Perhaps you even manage to avoid situations because you are afraid that you will have to accept something you don't want or because you know you will be unable to refuse them. From the outside, not only do we find you too nice, but also a little "good pear".
So how do you say no? There is obviously no miracle recipe, just common sense advice. For example, by anticipating situations, repeating what you are going to say and finding the right words in advance. A way to be serene and relaxed when the time comes. By also allowing yourself not to answer right away and allowing yourself a moment of reflection. Finally, avoiding constantly justifying yourself. Your turn to try. You may find that saying no is not that bad.
Your dream? Look like the finance manager of your company. With her perfect brushing, her sophisticated style and her confident walk, she is a real eye-catcher. And above all: what a charisma!
It's true she has a very bad temper and everyone fears her. But now, she knows how to make herself respected.
Well you are wrong! No, it is not by subjecting others to one's authority, by displaying an arrogant character and by inspiring fear and mistrust that one gains respect.
Even discreet and reserved, you can arouse admiration and respect!

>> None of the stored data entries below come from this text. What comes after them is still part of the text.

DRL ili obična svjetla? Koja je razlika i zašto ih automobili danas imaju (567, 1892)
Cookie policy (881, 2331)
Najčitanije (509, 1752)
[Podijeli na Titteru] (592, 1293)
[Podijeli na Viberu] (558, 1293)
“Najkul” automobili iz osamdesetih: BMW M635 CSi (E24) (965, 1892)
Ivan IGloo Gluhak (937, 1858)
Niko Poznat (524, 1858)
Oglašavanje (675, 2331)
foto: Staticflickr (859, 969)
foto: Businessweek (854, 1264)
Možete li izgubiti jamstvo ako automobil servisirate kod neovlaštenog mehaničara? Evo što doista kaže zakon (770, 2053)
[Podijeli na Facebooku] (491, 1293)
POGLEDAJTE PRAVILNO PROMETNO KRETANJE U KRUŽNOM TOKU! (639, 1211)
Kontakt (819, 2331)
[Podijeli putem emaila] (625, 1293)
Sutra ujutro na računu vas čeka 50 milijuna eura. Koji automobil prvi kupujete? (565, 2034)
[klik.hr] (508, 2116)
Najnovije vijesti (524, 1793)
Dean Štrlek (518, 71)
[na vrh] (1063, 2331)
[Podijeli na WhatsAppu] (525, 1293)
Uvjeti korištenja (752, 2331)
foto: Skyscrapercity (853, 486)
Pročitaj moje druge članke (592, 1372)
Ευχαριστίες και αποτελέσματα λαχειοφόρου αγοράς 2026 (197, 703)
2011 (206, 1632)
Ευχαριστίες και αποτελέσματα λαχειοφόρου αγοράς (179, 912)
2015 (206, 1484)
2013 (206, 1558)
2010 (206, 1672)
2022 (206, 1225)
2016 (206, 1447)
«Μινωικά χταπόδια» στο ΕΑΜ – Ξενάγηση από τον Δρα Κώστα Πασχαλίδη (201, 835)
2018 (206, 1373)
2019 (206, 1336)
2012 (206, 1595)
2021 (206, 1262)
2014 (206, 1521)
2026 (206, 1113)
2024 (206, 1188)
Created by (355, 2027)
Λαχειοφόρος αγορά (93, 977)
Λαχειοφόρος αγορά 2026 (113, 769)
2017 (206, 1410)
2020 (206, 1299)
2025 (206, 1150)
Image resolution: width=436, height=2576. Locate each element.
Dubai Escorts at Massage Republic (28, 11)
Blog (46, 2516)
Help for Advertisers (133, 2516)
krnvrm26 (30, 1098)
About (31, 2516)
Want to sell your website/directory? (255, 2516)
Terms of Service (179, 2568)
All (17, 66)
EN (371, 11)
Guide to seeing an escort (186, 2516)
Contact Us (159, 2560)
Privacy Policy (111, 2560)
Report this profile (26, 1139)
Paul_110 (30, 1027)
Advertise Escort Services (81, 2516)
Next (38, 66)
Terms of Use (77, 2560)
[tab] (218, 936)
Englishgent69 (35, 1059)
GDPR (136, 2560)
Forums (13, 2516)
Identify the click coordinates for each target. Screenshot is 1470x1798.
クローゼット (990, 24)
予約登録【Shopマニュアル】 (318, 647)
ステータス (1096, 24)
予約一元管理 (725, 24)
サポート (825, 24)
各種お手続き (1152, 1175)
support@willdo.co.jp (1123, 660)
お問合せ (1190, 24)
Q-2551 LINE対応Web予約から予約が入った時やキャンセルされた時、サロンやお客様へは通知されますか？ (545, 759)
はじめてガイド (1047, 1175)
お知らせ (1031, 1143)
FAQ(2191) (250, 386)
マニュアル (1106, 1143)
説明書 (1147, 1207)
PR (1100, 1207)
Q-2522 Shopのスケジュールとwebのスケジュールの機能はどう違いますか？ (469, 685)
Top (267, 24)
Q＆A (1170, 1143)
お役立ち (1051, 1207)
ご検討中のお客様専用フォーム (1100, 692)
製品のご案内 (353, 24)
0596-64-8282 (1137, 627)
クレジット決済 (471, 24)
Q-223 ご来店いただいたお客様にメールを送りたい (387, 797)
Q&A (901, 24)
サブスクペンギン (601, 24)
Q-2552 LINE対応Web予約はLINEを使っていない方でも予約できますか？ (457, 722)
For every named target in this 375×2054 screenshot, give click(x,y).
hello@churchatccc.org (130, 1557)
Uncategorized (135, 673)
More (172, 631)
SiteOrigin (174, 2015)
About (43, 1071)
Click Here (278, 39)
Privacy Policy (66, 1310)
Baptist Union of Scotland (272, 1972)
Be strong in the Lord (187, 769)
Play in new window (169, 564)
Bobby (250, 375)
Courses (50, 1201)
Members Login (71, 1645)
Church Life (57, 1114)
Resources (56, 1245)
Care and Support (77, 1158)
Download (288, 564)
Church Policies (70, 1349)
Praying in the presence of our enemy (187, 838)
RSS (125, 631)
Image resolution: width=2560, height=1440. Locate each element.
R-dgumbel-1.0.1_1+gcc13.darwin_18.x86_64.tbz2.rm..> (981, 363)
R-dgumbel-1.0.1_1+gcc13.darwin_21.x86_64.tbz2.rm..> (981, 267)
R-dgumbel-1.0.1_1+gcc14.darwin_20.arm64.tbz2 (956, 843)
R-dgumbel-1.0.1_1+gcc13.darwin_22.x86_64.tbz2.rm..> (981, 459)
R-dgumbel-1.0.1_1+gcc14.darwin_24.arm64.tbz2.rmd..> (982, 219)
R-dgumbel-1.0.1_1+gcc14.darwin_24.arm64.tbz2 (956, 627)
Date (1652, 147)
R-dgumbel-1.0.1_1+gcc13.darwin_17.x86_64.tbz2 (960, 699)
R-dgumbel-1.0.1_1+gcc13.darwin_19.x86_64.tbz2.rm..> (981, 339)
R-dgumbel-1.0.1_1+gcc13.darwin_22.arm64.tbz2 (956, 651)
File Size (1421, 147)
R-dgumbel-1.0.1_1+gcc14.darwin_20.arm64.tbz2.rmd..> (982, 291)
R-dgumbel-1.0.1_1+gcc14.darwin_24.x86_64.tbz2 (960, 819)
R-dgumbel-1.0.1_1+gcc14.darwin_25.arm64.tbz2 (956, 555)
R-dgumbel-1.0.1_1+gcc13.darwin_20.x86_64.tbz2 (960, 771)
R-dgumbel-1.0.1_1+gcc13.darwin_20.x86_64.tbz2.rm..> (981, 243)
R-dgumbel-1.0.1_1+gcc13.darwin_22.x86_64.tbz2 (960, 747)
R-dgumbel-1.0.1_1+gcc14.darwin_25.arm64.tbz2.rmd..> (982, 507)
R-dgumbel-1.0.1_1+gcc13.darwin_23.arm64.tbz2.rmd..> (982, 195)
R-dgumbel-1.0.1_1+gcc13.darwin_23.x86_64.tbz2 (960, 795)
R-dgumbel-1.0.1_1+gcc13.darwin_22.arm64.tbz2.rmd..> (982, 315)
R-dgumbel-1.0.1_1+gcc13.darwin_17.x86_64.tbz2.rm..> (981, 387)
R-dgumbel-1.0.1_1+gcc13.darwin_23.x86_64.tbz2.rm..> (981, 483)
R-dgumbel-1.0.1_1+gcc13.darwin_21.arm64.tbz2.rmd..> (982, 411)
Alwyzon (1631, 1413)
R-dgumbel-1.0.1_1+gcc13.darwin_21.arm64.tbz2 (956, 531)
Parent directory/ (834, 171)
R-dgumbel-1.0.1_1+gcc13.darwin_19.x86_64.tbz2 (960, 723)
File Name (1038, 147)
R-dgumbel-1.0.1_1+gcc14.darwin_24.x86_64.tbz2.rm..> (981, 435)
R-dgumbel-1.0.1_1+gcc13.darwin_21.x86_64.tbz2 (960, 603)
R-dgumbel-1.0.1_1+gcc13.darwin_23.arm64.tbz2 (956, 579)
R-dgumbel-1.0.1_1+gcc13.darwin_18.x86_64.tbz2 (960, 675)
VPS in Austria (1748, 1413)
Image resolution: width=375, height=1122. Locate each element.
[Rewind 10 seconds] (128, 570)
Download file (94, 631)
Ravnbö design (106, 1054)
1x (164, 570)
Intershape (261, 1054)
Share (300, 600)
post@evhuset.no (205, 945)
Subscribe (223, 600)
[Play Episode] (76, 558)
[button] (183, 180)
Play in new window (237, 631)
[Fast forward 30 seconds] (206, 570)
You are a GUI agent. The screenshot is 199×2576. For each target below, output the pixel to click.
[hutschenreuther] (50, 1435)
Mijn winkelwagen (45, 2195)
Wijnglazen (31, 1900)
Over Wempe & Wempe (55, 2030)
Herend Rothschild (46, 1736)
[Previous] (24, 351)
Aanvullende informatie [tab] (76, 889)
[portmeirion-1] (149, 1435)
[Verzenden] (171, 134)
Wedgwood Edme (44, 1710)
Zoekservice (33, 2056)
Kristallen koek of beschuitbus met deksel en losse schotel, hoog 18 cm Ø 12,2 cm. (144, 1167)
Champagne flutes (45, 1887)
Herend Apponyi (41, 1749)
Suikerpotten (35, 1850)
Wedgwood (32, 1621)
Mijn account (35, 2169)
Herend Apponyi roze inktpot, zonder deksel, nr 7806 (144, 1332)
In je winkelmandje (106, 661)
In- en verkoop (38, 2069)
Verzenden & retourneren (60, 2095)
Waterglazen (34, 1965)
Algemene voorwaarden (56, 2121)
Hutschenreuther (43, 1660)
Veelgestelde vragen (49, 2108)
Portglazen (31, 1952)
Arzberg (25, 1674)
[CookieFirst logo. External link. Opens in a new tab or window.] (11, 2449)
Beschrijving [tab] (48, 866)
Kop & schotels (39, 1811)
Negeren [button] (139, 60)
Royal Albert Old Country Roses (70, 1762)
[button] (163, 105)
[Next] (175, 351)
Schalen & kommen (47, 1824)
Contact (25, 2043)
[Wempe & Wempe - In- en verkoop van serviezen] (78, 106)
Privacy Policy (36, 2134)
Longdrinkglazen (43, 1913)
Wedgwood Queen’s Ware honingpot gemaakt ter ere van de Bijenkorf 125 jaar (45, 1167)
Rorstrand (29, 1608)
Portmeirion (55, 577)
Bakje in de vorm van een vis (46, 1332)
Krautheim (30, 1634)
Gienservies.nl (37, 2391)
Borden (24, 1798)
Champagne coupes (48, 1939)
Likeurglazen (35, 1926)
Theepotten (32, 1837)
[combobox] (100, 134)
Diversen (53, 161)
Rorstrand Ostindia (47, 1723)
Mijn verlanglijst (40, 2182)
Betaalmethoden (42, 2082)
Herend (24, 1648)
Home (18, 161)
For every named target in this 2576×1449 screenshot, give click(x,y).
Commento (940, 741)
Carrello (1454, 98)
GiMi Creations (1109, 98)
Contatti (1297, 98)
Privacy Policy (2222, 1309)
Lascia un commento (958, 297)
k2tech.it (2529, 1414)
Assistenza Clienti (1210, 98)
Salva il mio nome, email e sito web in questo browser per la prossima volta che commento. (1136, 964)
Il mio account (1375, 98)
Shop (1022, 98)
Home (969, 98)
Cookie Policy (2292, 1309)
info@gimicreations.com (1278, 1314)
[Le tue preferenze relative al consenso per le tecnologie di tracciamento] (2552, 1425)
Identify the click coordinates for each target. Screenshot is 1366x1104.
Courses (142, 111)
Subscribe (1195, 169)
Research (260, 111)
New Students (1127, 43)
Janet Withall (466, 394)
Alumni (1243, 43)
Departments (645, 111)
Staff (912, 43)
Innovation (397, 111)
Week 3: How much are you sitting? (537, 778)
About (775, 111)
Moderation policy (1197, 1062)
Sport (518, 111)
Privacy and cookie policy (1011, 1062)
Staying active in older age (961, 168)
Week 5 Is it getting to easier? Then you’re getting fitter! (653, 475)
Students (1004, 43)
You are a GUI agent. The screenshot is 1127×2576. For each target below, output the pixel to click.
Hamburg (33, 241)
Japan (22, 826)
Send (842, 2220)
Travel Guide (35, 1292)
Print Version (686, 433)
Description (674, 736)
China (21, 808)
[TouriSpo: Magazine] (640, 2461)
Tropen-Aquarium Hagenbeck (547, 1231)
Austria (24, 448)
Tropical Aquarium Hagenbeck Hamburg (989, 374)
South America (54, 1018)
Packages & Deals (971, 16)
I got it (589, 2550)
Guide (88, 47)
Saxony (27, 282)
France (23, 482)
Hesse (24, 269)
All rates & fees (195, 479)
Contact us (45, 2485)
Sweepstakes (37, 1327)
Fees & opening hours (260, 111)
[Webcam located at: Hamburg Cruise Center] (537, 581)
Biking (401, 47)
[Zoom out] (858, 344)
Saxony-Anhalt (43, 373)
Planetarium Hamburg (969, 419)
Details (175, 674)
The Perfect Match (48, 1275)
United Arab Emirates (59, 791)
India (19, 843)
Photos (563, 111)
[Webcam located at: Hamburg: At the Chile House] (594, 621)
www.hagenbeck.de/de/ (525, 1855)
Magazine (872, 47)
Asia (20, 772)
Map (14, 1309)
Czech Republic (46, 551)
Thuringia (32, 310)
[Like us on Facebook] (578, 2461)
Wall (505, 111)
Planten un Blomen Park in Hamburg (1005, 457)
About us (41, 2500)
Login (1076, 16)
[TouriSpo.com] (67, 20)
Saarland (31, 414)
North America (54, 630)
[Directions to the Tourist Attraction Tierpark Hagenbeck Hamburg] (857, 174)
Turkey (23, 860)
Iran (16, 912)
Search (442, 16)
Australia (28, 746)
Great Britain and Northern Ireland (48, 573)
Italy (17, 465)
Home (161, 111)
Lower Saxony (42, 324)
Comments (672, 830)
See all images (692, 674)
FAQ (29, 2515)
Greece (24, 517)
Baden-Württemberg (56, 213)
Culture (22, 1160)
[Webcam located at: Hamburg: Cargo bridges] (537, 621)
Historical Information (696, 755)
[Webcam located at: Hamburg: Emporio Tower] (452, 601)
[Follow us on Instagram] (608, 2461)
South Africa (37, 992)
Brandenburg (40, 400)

Self-reflect to move forward
It is always said that the difficulties we experience have their origins in childhood. Finally this impression of not being able to assert yourself, you have always felt it more or less. It is indeed possible that you reproduce the model of your parents: they were always submissive to others and never dared to assert themselves either. Perhaps you were also educated in a not very rewarding family atmosphere, where all your initiatives were denigrated and that even today you lack self-confidence, for fear of doing wrong. Perhaps on the contrary, an overprotective entourage, never giving you any initiative, has made you a cautious person, unable to take risks and impose yourself.
As you can see, a little flashback can be useful in explaining certain traits of your character. Just being aware of it should help you move forward, gain self-confidence and thus gain respect for yourself.